Epigenetics: Chromatin, DNA Methylation, Avy Locus, and Environmental Influences

Flashcards cover epigenetics basics, chromatin structure and chromatin states, DNA methylation (5mC) generation and removal, CpG islands, Avy allele structure and coat-color outcomes, and how diet/environment can influence epigenetic status in offspring.

What is epigenetics?

Non-sequence dependent, heritable changes in gene expression that can occur within cell lineages and, in some cases, be transmitted to subsequent generations.

What are the main components of chromatin?

DNA wrapped around histone proteins forming nucleosomes, plus linker histone H1 and non-histone chromatin proteins; higher-order structure and remodeling complexes influence condensation.

What is the effect of chromatin condensation on transcription when it occurs near promoter regions?

Increased condensation near promoters generally represses transcription by limiting access of the transcriptional machinery to DNA.

How do heterochromatin and euchromatin differ in terms of gene expression and nuclear localization?

Heterochromatin is highly condensed and transcriptionally repressed, often located at the nuclear periphery; euchromatin is less condensed and transcriptionally active, located more internally.

What is 5-methyl cytosine (5mC) and where is it typically found?

A DNA base modification at CpG dinucleotides, added by DNA methyltransferases; found at promoters (CpG islands) and repetitive elements, influencing gene expression and genomic stability.

How is 5mC generated in the genome?

De novo methylation by DNMT3A/B and maintenance methylation by DNMT1 after DNA replication.

How is 5mC removed or demethylated?

Active demethylation via TET enzymes (5mC to 5hmC, 5fC, 5caC) followed by base excision repair; or passive demethylation through replication without maintenance methylation.

Where in the genome are CpG islands, and how does their methylation relate to gene expression?

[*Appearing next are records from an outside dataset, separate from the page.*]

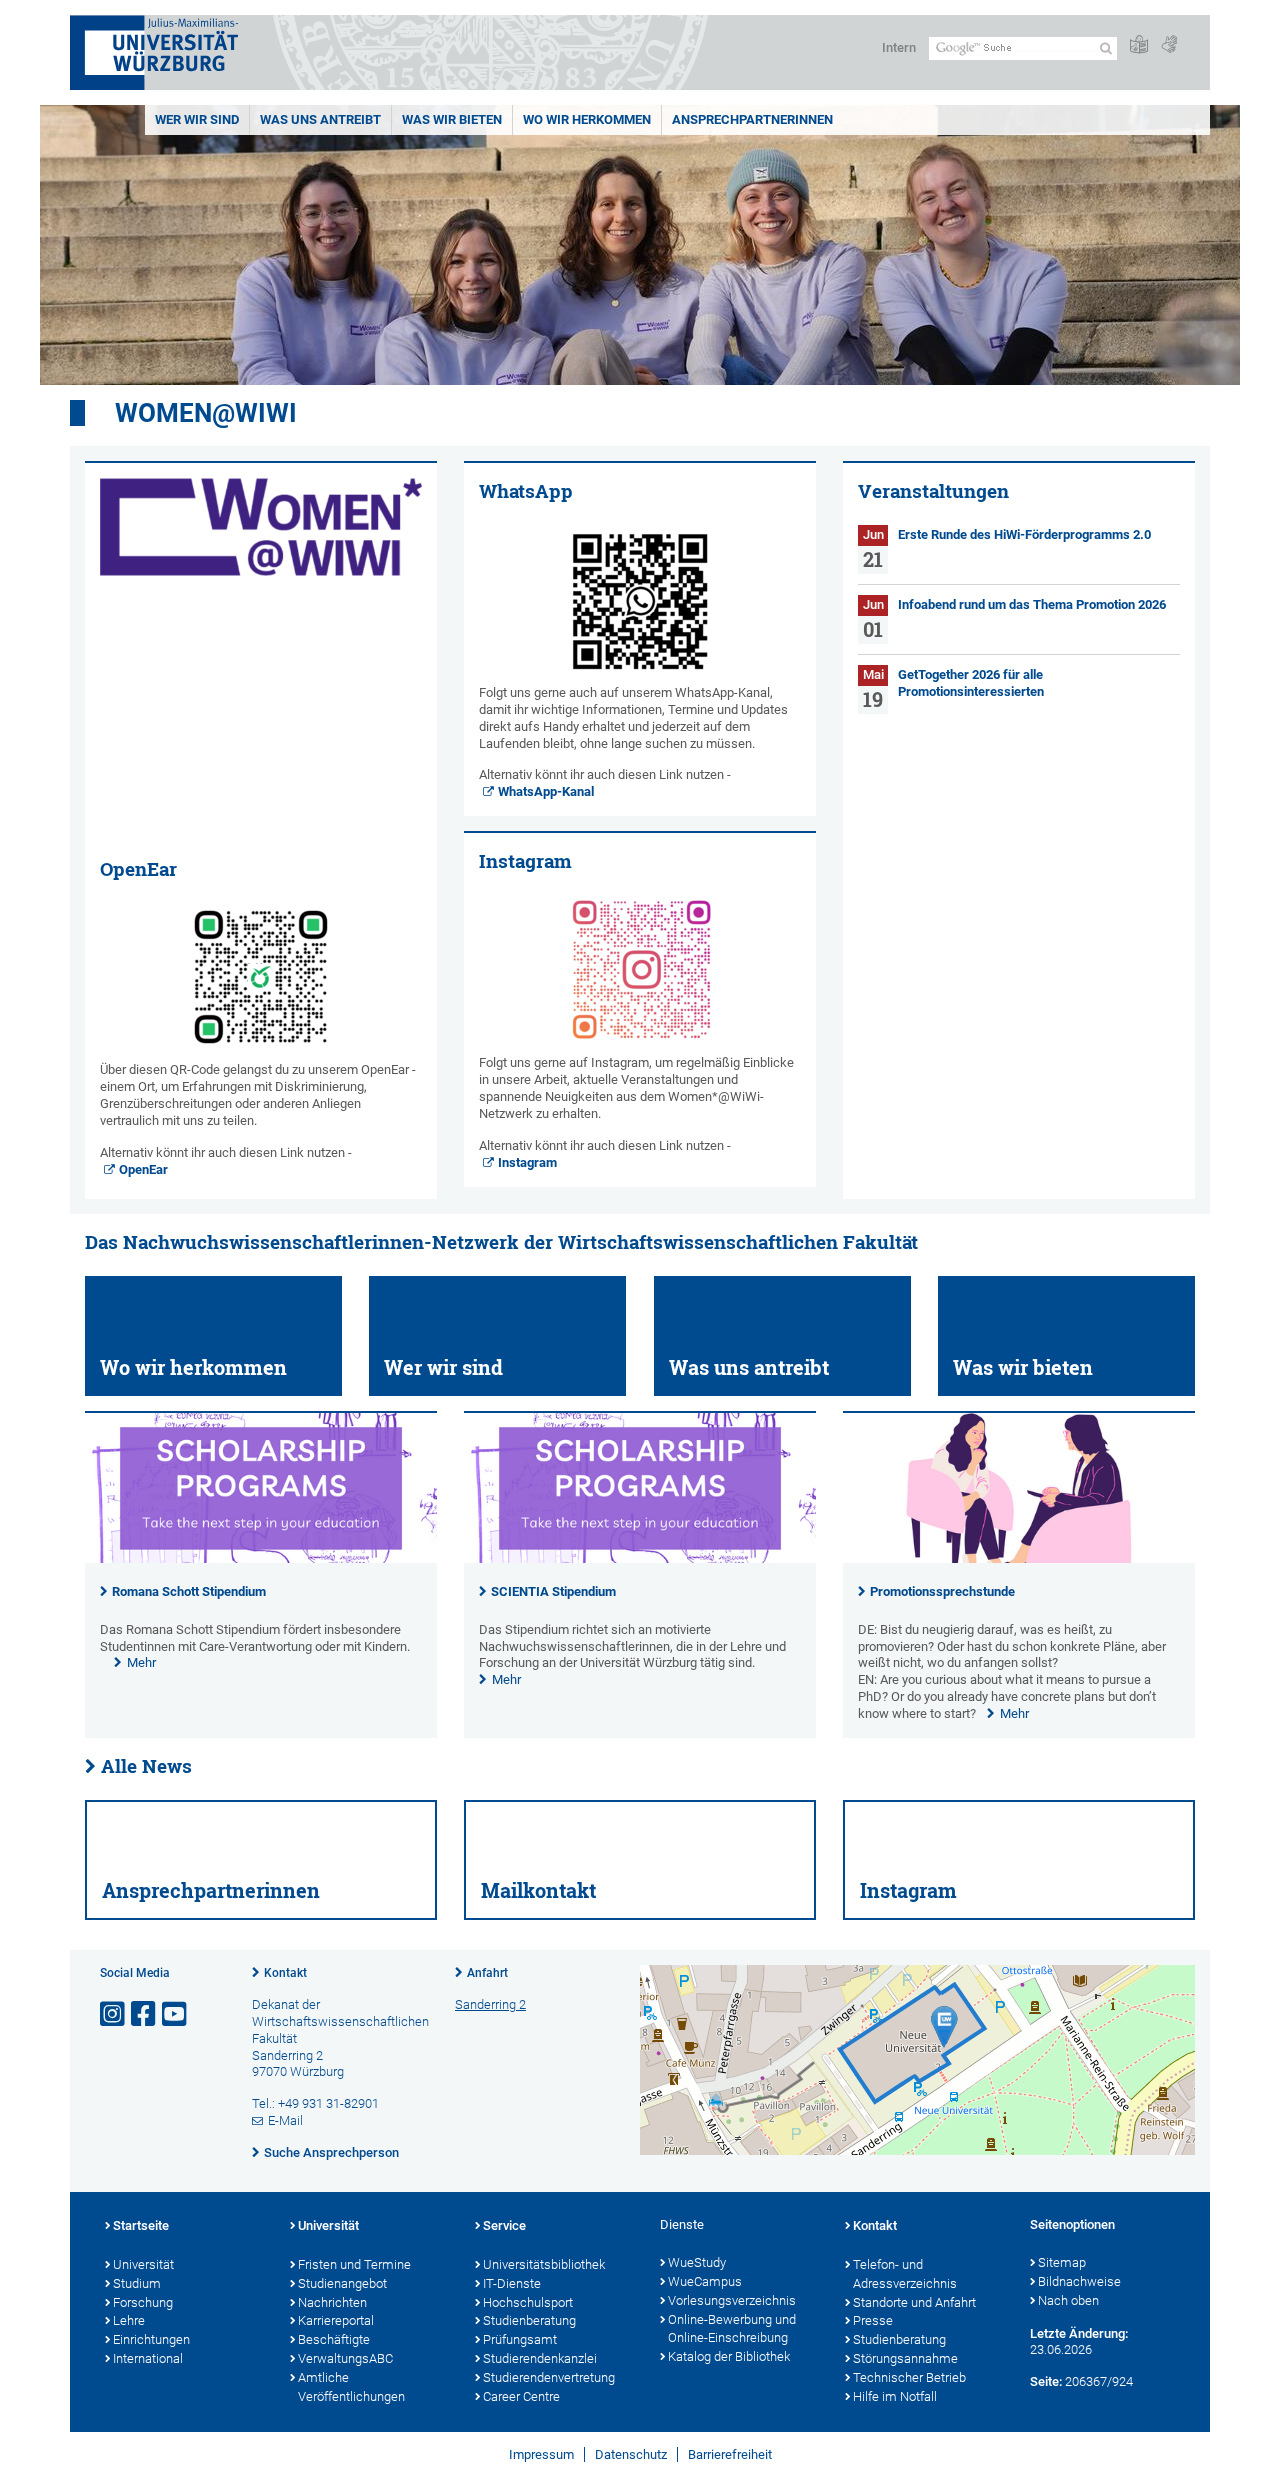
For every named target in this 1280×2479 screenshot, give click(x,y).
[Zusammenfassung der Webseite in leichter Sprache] (1139, 45)
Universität (143, 2264)
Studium (137, 2283)
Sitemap (1062, 2262)
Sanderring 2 (490, 2004)
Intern (899, 47)
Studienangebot (342, 2283)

CpG islands are GC-rich regions near promoters; unmethylated CpG islands are associated with active transcription, while methylation represses transcription.

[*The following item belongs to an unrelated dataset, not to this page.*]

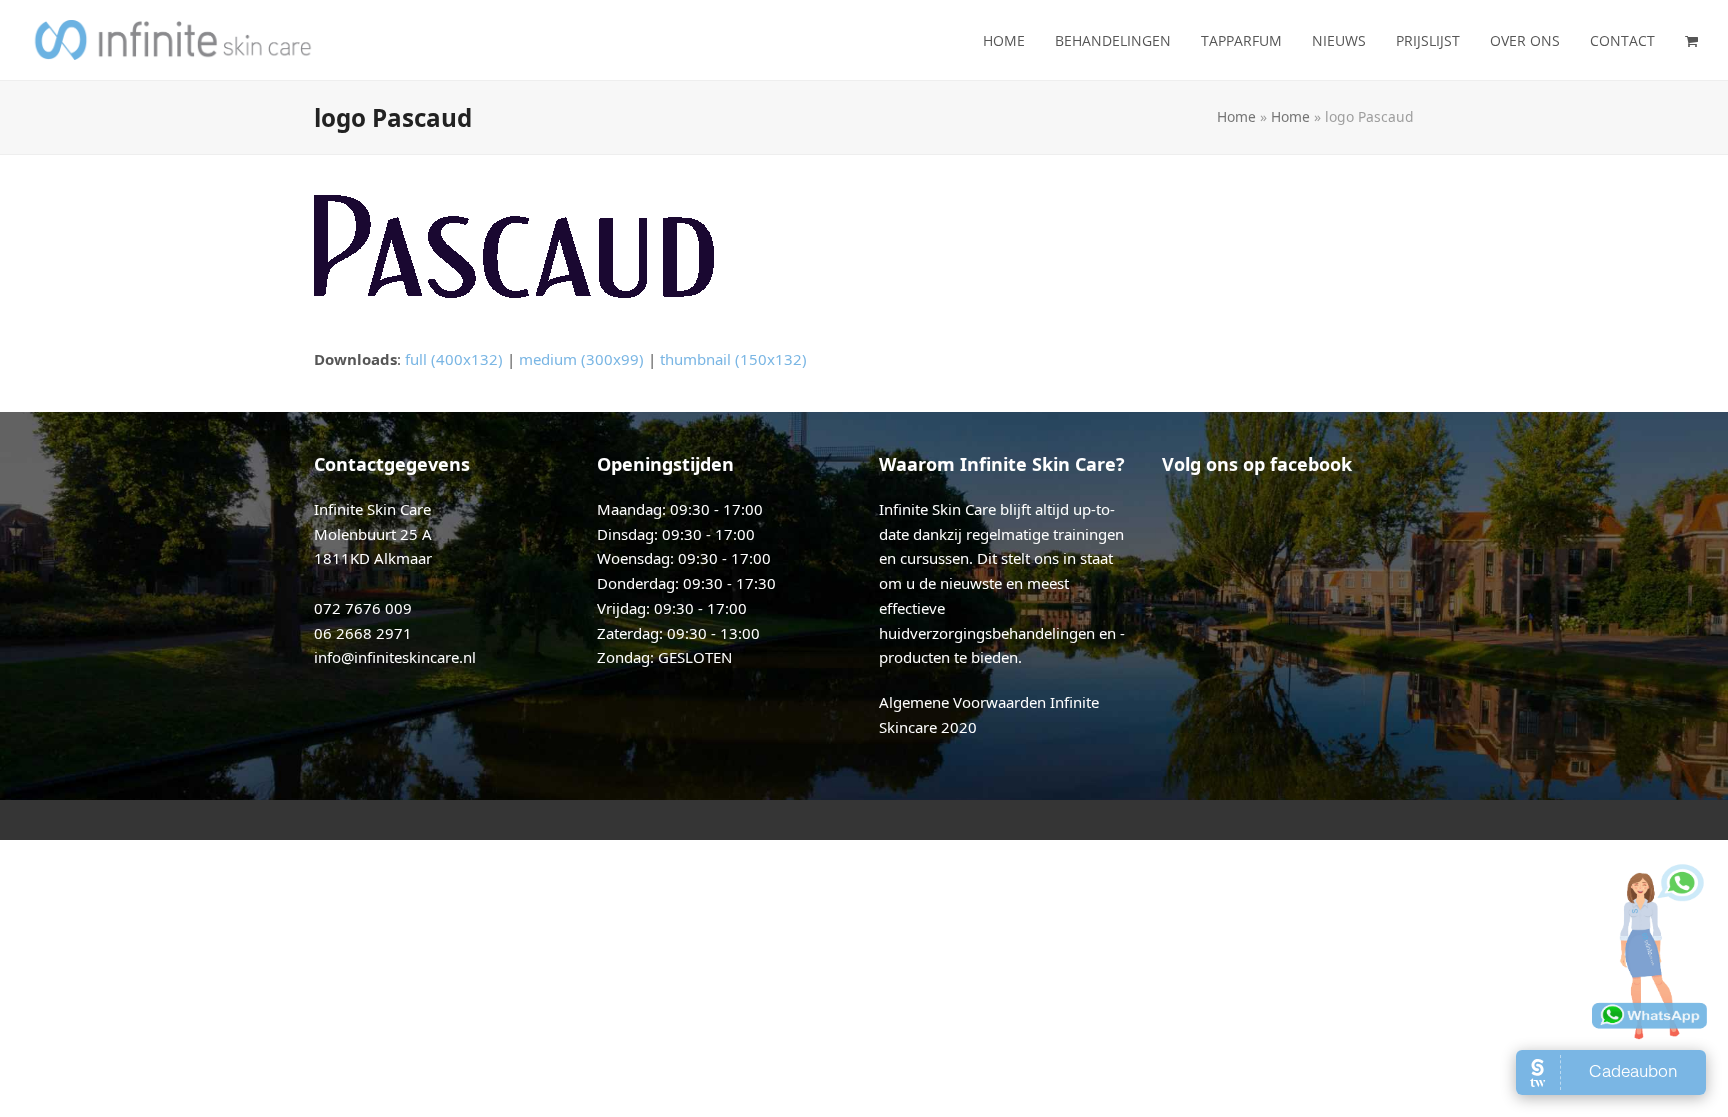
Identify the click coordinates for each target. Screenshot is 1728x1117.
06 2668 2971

What is the Agouti viable yellow (Avy) allele and its structural feature?

Avy contains an intracisternal A particle (IAP) retrotransposon insertion upstream of the Agouti gene, providing an ectopic promoter whose activity is modulated by methylation.

How does methylation of the Avy IAP promoter affect coat color in mice?

Hypomethylation of the Avy IAP LTR leads to ectopic Agouti expression and yellow fur; hypermethylation silences the ectopic promoter, producing pseudoagouti (brown) fur.

What coat color phenotypes do Avy mice show and why?

A spectrum from yellow to pseudoagouti (brown) due to variable epigenetic methylation of the Avy locus, demonstrating epigenetic variegation.

Why can genetically identical Avy mice have different coat colors?

Because the epigenetic state (DNA methylation) at the Avy locus varies among individuals, affecting Agouti expression despite identical DNA sequences.

How do diet and environmental agents influence the epigenetic status of offspring?

Maternal diet and environmental exposures can alter DNA methylation patterns at CpG islands in offspring through altered methyl donor availability and other signaling mechanisms.

What nutrients or factors are commonly involved in altering methylation status during development?

Methyl donors and cofactors such as folate, choline, methionine, and B vitamins; exposure to certain environmental agents can also affect methylation patterns.

What is transgenerational epigenetic inheritance?

The transmission of epigenetic marks or gene expression states across generations beyond direct exposure, without changes to the underlying DNA sequence.